The appellant, Steven Musimike, was a revenue supervisor employed by Zimbabwe Revenue Authority (Zimra) stationed at the container depot at Beitbridge border post. On 23 December 2014, a truck carrying 2,514 cartons of liquor imported by Turkey Trading (Pvt) Ltd cleared manual customs formalities and paid duty of US$29,303.88. The co-accused, Obert Tafadzwa Charamba, a loss control officer on relief duties at the scanning unit, referred the consignment to the container depot because the electronic clearance system had "red flagged" the importer for possible smuggling of previous liquor consignments. The appellant impounded the consignment on 24 December 2014 pursuant to the co-accused's instruction to investigate smuggling allegations. The consignment was detained for 21 days until released by consensual High Court order on 14 January 2015. Neither the co-accused nor the appellant issued the requisite detention documents (notice of seizure, receipt of items held, or Form 45) despite demands from the importer's clearing agents. The appellant demanded copies of all customs clearance documents from September to December 2014 to facilitate investigations. Both were charged with criminal abuse of office under s 174(1) of the Criminal Law Code, convicted by the Magistrates' Court, and sentenced to pay a fine of US$700 or 6 months imprisonment plus 5 months suspended. The appellant appealed to the High Court, which dismissed his appeal. He then appealed to the Supreme Court.
1. The appeal is allowed. 2. The judgment of the High Court is set aside and substituted with an order allowing the appeal against conviction and sentence. 3. Pursuant to s 25 of the Supreme Court Act, the conviction and sentence imposed upon Obert Tafadzwa Charamba (the co-accused) at Beitbridge Magistrate's Court on 9 November 2015 is set aside.
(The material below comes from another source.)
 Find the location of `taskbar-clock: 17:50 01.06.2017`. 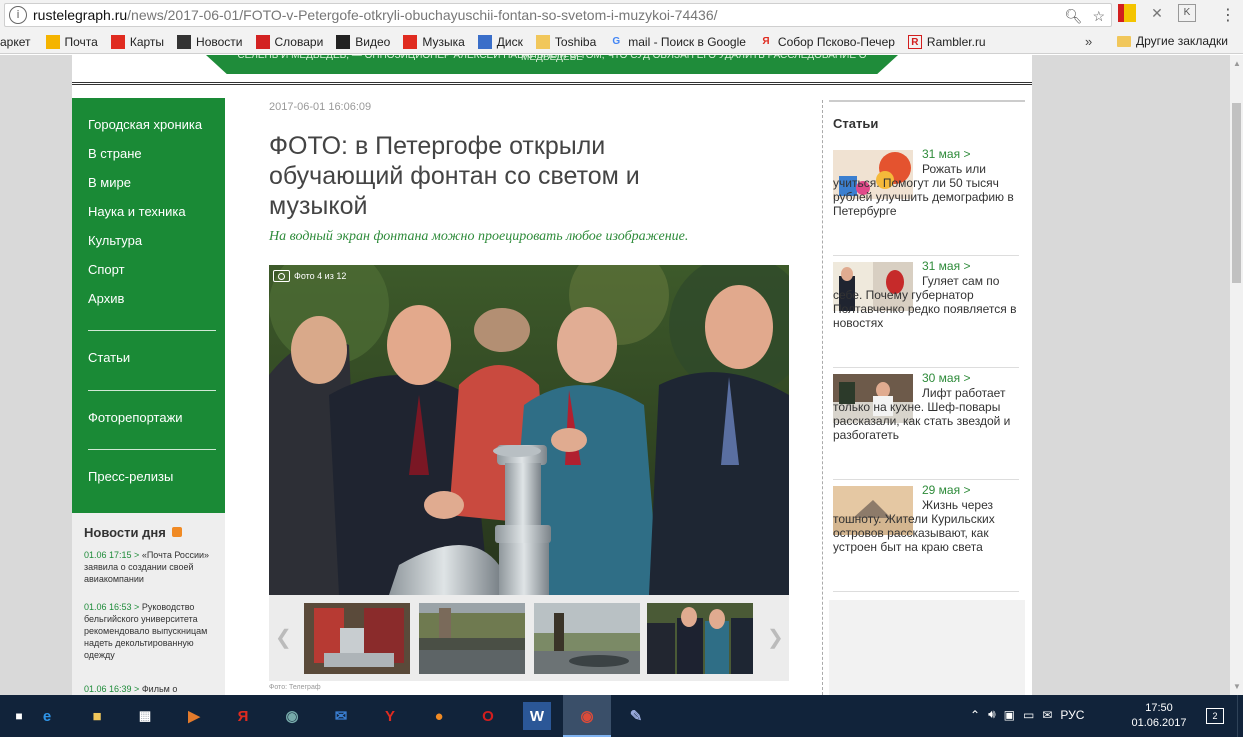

For a conviction under s 174(1) of the Criminal Law (Codification and Reform) Act (criminal abuse of office), the State must prove beyond reasonable doubt: (1) the accused is a public officer; (2) who in the course of duties; (3) by commission or omission breached those duties. Once the actus reus is established, s 174(2) creates a rebuttable presumption that the breach was intended to show favour or disfavour. However, the accused can rebut this presumption by proving on a balance of probabilities that he lacked the requisite intention. "Intentionally" means deliberately doing something wrong knowing it to be wrong or with reckless indifference. The mens rea requires conduct calculated to injure the public interest by harming private interests, and must be without reasonable excuse or justification. Where an accused establishes on a balance of probabilities that his conduct, despite being procedurally irregular, was genuinely motivated by legitimate public duties (such as investigating revenue fraud or recovering lost revenue under s 201 of the Customs and Excise Act), he lacks the requisite mens rea and must be acquitted. The absence of an honest attempt to perform public functions, accompanied by malice, knowledge or reckless indifference, is what stamps conduct as abuse of office.
The Court made several obiter observations: (1) Section 201 of the Customs and Excise Act permits customs officials to detain properly cleared consignments of importers in customs areas for unpaid duty incurred in prior consignments, as a lien to ensure every importer pays correct duty. (2) The Court noted that offences of this nature are "sometimes difficult to connect the dots, because the public official would just sit on work in order to induce a consideration" - acknowledging the practical difficulties in proving corrupt intent. (3) The Court commented that whether the co-accused misconstrued the import of s 201 was irrelevant to his mens rea - his genuine belief in his authority to act negated any ignoble motive. (4) The Court observed that material discrepancies in State witnesses' evidence regarding the timing and number of examinations conducted went to the root of the conviction, not merely peripheral matters. (5) The Court emphasized that appellate courts should not dismiss as inconsequential contradictions in evidence that confirm the truthfulness of an accused's version and discredit State witnesses on material aspects of the case.
This case is significant for clarifying the elements required to establish criminal abuse of office under s 174 of the Criminal Law (Codification and Reform) Act in Zimbabwean law. It establishes important principles regarding: (1) the distinction between actus reus and mens rea in statutory offences with reverse onus provisions; (2) the standard of proof required to rebut statutory presumptions (balance of probabilities versus beyond reasonable doubt); (3) the need for courts to distinguish between procedural irregularities committed in pursuit of legitimate public duties versus conduct motivated by ulterior motives to harm private interests; (4) the interpretation of "intentionally" in the context of abuse of office offences as requiring wilful conduct with knowledge of wrongdoing or reckless indifference; and (5) the powers of appellate courts to exercise review jurisdiction over co-accused who did not appeal. The case reinforces that public officers who breach procedural requirements while genuinely pursuing legitimate investigative or revenue protection objectives lack the requisite mens rea for criminal abuse of office.